Zitate von Opfern erschaffen mit Hilfe der Musik eine sehr bedrückte Stimmung in der Schlosskapelle. Später macht das musikalische Ensemble auf heutige Rechtsextremisten aufmerksam; Menschen und Jugendliche die ganz gewöhnlich gekleidet sind, auf ganz normale Schulen gehen und sich dennoch Rechtsextremen anschließen. Wie eine Art Schock erfährt man, dass es keine äußerlichen Unterschiede mehr zwischen Extremisten und nicht Radikalen gebe. Dementsprechend sei die Hemmschwelle zur möglichen Solidarität auch geringer.

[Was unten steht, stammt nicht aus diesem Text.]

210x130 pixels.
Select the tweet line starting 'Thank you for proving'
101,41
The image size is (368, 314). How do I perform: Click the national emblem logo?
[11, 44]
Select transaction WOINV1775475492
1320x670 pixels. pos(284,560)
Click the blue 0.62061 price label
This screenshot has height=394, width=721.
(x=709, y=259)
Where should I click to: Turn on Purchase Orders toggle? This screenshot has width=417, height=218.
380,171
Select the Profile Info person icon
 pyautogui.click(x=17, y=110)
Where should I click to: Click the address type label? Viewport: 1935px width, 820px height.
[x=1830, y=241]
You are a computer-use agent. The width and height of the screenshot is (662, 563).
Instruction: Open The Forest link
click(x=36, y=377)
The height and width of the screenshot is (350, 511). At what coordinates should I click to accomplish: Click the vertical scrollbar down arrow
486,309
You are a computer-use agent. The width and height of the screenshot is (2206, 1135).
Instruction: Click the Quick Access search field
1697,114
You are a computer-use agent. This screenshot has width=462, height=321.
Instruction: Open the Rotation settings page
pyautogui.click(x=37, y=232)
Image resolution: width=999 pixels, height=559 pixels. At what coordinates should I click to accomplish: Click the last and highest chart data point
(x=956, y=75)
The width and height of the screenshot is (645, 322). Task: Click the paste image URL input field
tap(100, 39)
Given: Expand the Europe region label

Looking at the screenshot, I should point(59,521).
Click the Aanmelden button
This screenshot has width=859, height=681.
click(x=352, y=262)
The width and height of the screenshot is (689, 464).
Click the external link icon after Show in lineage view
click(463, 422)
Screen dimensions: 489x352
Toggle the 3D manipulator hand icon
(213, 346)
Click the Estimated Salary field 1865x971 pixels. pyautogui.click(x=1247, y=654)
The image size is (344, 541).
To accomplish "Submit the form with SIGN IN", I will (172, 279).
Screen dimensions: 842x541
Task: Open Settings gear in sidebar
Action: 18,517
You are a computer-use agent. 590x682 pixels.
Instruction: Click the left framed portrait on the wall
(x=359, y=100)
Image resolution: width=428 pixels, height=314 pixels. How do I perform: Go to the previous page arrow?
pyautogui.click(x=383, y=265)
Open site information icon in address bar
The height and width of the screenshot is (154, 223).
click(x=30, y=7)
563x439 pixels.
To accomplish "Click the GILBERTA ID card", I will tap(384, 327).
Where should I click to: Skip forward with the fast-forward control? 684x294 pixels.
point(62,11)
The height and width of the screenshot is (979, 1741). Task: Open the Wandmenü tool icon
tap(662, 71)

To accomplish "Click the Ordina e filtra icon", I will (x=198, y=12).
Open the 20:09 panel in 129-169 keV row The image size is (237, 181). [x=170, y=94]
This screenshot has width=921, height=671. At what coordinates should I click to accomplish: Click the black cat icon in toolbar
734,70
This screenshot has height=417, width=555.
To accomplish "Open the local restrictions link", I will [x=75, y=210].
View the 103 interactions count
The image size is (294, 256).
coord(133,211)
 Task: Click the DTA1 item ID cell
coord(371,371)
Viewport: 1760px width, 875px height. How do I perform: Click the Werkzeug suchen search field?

Bei der Inszenierung fällt besonders die musikalische Untermalung der Szenen auf, welche immer in einem bedrückenden Ton mitschwingt und zum drüber Nachdenken anregt. Das Gesagte kann so besser verstanden und auch nochmal verinnerlicht werden. Eine Zuschauerin beschreibt später, dass die ganze Vorstellung über ein gewisser Marschton in den Musikstücken mitschwang, welcher gegen Ende hin immer schneller und bedrohlicher wurde. Auch die Requisiten, wie zum Beispiel ein Leuchtkasten mit Daten von rechtsextremen Angriffen, unterstützen beim Verstehen geschichtlicher Informationen. Eine weitere Besonderheit ist, dass all die gespielten Stücke aus der Feder von Komponisten stammen, welche selbst Opfer vom Nationalsozialismus oder von Rechtsextremismus waren bzw. sind.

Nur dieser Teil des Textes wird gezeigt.